Complicating matters is the way in which the U.S. is making the EMV shift, namely, by focusing on chip and signature over chip and PIN. Part of the protection EMV offers is the PIN-authentication that ties to the embedded chip in the credit card – an element that is much harder for criminals to fake. And, really, how often do signatures get scrutinized at point-of-sale terminals? But some in the industry argue that the infrastructure and public sentiment aren’t ready to support such a change from our current age of swipe and sign. For example, users who forget their PINs would have to physically go to a bank or ATM to have them reset in order to use their cards. What’s more, proponents of chip and signature argue, EMV transactions already generate a unique transaction code for each single purchase which cannot be used again, making them inherently more secure than our current systems.

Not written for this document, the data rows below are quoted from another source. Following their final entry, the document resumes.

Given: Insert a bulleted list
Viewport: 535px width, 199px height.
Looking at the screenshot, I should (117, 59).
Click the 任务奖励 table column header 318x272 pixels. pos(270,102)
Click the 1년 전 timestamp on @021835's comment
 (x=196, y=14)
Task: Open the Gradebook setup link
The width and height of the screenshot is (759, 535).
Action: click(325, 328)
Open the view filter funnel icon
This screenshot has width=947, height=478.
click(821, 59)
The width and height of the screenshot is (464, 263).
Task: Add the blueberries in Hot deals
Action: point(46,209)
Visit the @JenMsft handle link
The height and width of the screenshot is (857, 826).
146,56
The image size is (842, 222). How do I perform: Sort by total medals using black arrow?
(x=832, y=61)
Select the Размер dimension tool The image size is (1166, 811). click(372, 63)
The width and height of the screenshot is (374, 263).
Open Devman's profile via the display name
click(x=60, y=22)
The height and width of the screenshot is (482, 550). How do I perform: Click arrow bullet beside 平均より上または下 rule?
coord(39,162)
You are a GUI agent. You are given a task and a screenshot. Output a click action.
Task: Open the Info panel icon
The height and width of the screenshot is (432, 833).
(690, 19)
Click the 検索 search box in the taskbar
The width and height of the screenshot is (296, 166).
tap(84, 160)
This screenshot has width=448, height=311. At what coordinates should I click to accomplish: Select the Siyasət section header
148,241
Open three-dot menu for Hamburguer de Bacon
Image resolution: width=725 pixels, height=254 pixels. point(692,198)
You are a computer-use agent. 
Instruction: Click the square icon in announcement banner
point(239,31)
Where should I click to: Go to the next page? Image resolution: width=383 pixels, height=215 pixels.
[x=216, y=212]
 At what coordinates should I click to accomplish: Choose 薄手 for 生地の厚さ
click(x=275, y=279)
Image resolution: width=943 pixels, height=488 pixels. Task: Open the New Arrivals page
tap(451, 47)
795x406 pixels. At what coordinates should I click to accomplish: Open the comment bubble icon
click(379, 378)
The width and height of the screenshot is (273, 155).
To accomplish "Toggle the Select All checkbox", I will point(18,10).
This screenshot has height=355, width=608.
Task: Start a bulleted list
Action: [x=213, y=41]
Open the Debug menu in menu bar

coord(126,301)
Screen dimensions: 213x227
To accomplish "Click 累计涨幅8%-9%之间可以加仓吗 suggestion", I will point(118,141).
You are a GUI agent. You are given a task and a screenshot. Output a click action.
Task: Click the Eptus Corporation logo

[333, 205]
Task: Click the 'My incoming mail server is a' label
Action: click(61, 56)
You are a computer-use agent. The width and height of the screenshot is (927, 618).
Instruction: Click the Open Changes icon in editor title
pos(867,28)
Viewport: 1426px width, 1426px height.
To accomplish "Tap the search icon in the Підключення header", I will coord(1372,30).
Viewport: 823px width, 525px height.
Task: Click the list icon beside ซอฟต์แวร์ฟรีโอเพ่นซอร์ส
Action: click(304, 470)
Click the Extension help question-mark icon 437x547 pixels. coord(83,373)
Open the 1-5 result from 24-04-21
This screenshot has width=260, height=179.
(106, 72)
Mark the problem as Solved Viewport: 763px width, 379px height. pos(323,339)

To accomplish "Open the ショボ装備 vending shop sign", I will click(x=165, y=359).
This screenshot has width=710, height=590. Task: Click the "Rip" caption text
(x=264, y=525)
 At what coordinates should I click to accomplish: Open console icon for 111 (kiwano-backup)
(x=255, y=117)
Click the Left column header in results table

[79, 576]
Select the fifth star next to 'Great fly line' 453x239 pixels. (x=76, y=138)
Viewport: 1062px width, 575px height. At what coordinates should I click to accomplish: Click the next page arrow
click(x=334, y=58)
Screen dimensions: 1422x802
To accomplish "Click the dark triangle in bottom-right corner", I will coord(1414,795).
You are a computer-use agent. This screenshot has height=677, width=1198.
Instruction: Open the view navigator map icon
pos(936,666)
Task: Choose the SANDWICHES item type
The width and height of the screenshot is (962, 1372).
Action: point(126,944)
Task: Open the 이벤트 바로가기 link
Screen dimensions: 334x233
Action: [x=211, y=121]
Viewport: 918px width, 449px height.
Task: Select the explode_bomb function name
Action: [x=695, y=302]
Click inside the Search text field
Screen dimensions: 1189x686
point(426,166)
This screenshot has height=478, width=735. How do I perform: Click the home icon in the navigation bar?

Regardless of consumer preference for chip and signature or chip and PIN, this shift in threat vector reveals the potential for security risks and underscores the need for a comprehensive security posture. Retailers need solutions that enable them to be proactive in detecting and mitigating fraudulent activity, both in-store and online. I suggest retailers large and small follow these foundational steps in building a strong security posture:

  • Review your cybersecurity policy. It is only after an organization has undergone a thorough risk assessment can it apply proper security and process controls to protect its data. The type of controls and the amount spent on those controls, should be based on data value, vulnerability, likelihood of breach, and impact. Not only can such a risk-based approach improve an organization’s security posture, but it can lower its costs.
  • Apply proper governance. Retailers, and enterprises in general, need an ongoing, enterprise-wide GRC (governance, risk, and compliance) management program to identify and treat vulnerabilities and risks.
  • Conduct an information asset inventory. Many organizations don’t have a comprehensive inventory of all the systems that may be storing sensitive data. This is especially true of enterprises that have undergone several organizational changes. Data tends to be scattered across a multitude of systems, and is often housed in “shadow IT” infrastructures, which only exacerbates the problem by making the application of proper security controls nearly impossible. To avoid this, make sure you know what is of value, and its location, so you can build appropriate controls.
  • Do penetration tests. Don’t just scan your perimeter; test your security processes for employees.
  • Conduct breach-response simulations and walkthroughs. Build use case scenarios for accidental as well as deliberate insider threats.
  • Develop and manage a GRC program that incorporates these activities as well as PCI audit and certification. Share your GRC with the board.

Fraud perpetrated over online and contact center channels is predicted to outnumber POS card fraud nearly four to one by 2018. For example, one increasingly popular method, buy online / pick-up in store, has risen nearly 30 percent over previous years. If retailers have any chance to stay ahead of the anticipated surge in fraud through CNP channels, it’s in implementing a proactive and comprehensive approach to security that looks beyond just the point of sale.

In other words, don’t just guard the front door – pay special attention to the back door and the windows, too.